Sometime earlier this year the YouTube algorithm plied me with an item from a channel devoted (mostly) to a two-years-running series of short presentations stepping through Jewish history, survey-style, by Sam Aronow, a youngish American-Israeli. I got hooked with the middle ages (Muslim Iberia particularly) and have since listened to all the entries added so far, just jumping around in the timeline a bit according to whim. The pieces get better (which is partly to say longer, the longest at nearly half an hour now) as he’s built the series.
Aronow’s merely whetted my appetite, I guess. Waiting for his next to drop, not long ago, I got to looking for something else in similar vein and was happy to find a channel maintained by an historian at what looks like the top of the arc of a very productive career, Henry Abramson, featuring (alongside other series and a lot of one-offs) a series he names ‘Jewish History Lab,’ covering much the same ground Aronow’s does. In this case, I’ve started at number one and am working through them in order.
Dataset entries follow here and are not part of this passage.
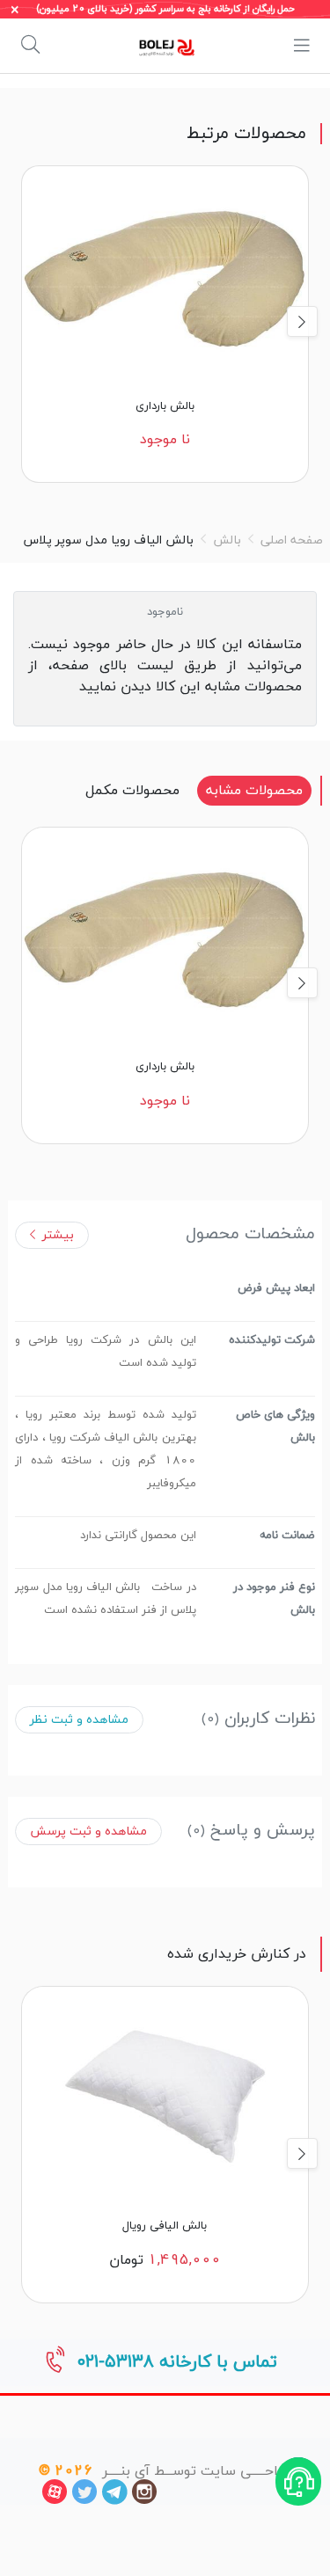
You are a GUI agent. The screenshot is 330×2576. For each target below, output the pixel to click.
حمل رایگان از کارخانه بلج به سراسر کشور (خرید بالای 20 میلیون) (165, 9)
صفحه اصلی (291, 540)
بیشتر (58, 1235)
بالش (227, 540)
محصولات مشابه (254, 790)
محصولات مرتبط (246, 133)
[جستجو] (30, 45)
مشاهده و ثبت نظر (79, 1719)
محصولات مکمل (132, 790)
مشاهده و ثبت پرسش (88, 1831)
Differences between the two men’s perspectives are good for some reflection. Aronow is non-religious and regards Israel, his adopted home, with some ambivalence; he’s moved evidently by fascination with the breadth and peculiar connective-tissue tenacity in a collective Jewish experience diversely realized across centuries and continents. He’s an advocate speaking from strong sense of ethnic identity, certainly, but one conscious, at the same time, of inviting viewers along on a personal journey without clear destination. I find that appealing. Abramson is more straightforwardly a believer, it seems fair to say, as both a religious person and someone committed, from the position of North-American-diaspora and academic-profession security, to an idea of the importance of a somewhat linearly unfolding story of Jewish culture and thought. For me this feels familiar and accessible, which reflects perhaps my relative closeness to Abramson generationally as much as the conservatism of my background.
Both combine passionateness for their subject with caution, a pluralist sensitivity to the difficulties taking it up in public dialogue in our era of shaky Western-Christian world dominance entails.